Build on Stellar PH Hackathon 2026 — Calling Founders & Builders (₱60K Prize Pool)

Hey, everyone!

If you're a founder, builder, or just someone with an idea for fintech, this might be worth checking out:

We’re organizing the Build on Stellar Philippines Hackathon 2026 🇵🇭
A 7-day online hackathon (May 18–24) where you can build real-world financial solutions and turn ideas into MVPs.

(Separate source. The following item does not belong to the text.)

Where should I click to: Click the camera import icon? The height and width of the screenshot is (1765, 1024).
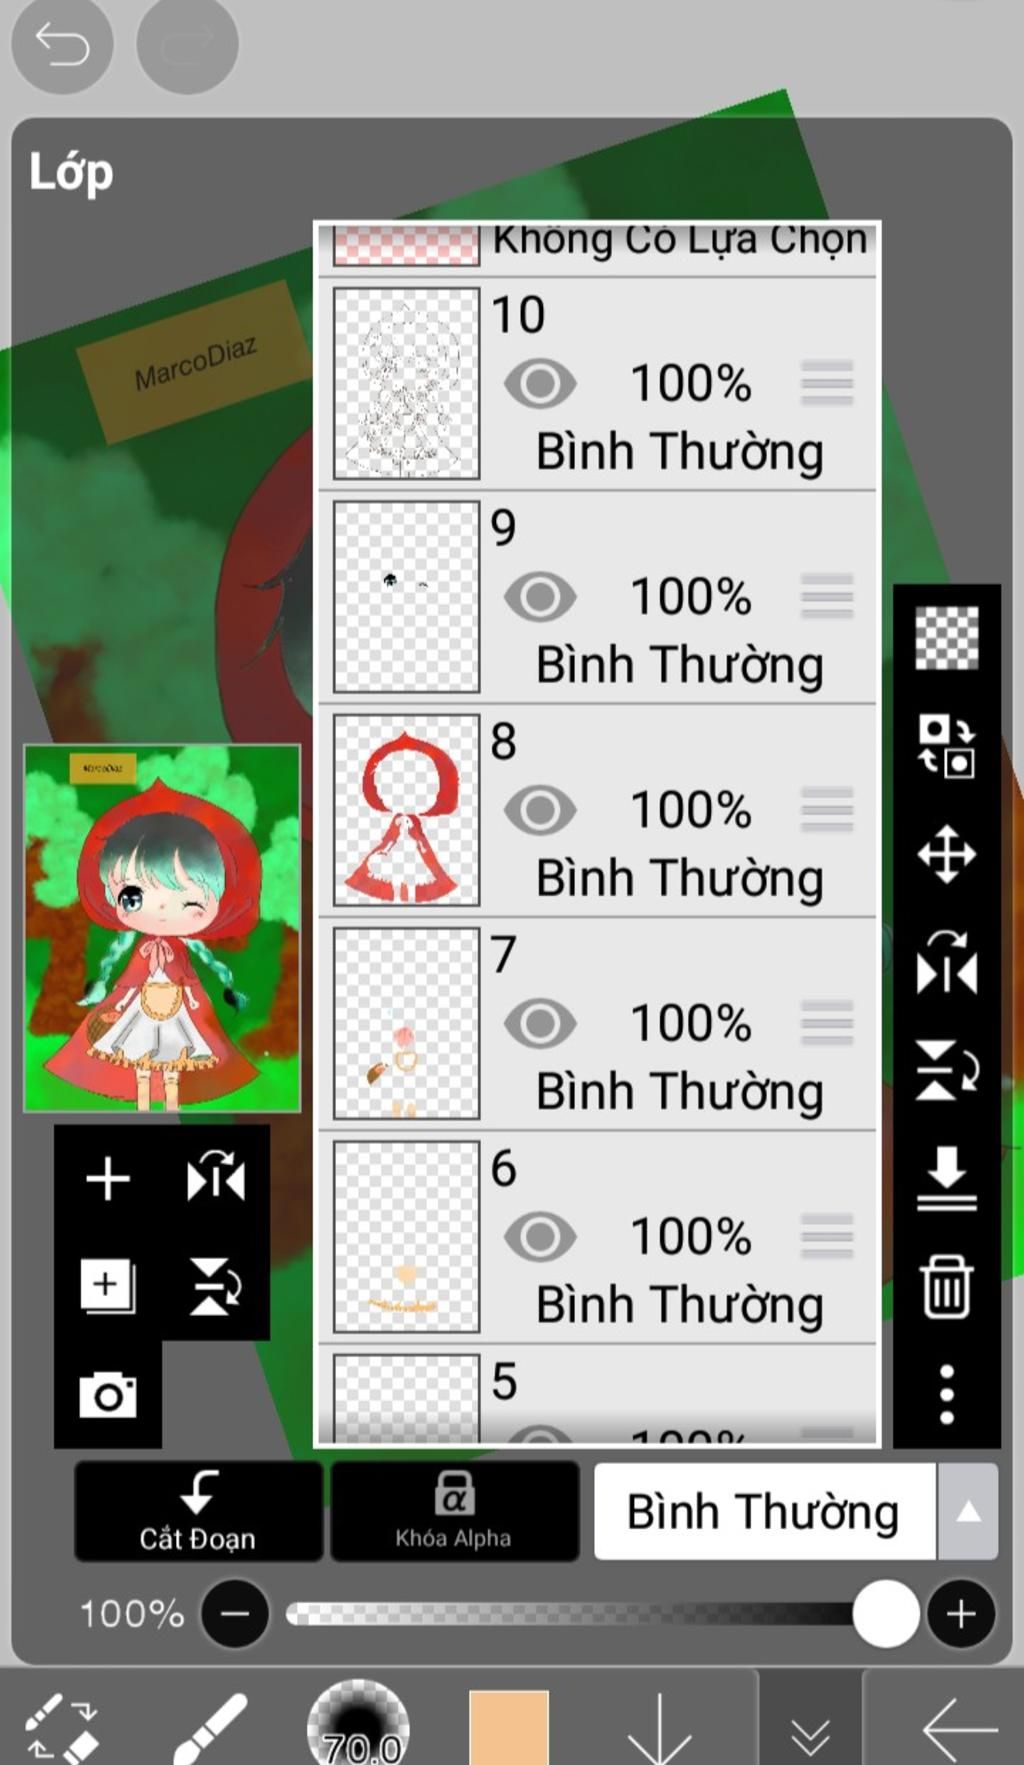tap(108, 1394)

You can still join until May 22!

What you can build

  • Remittance solutions for OFWs
  • Financial inclusion tools
  • Stablecoin / PayFi apps
  • MSME tools (payments, payroll, etc.)

Why join?

  • ₱60,000 prize pool
  • 100% online (you can join from anywhere)
  • Mentorship + support
  • Great way to go from idea → MVP → opportunity

Who is this for?

  • Founders
  • Developers (Web2 or Web3)
  • Designers / product builders
  • Students / aspiring builders

No blockchain experience required

Interested?

Follow the instructions in this Facebook post: https://web.facebook.com/photo/?fbid=944245155097571&set=a.118152934373468

If you’ve been thinking about building something impactful in fintech, this could be a good starting point.

Happy to answer any questions in the comments!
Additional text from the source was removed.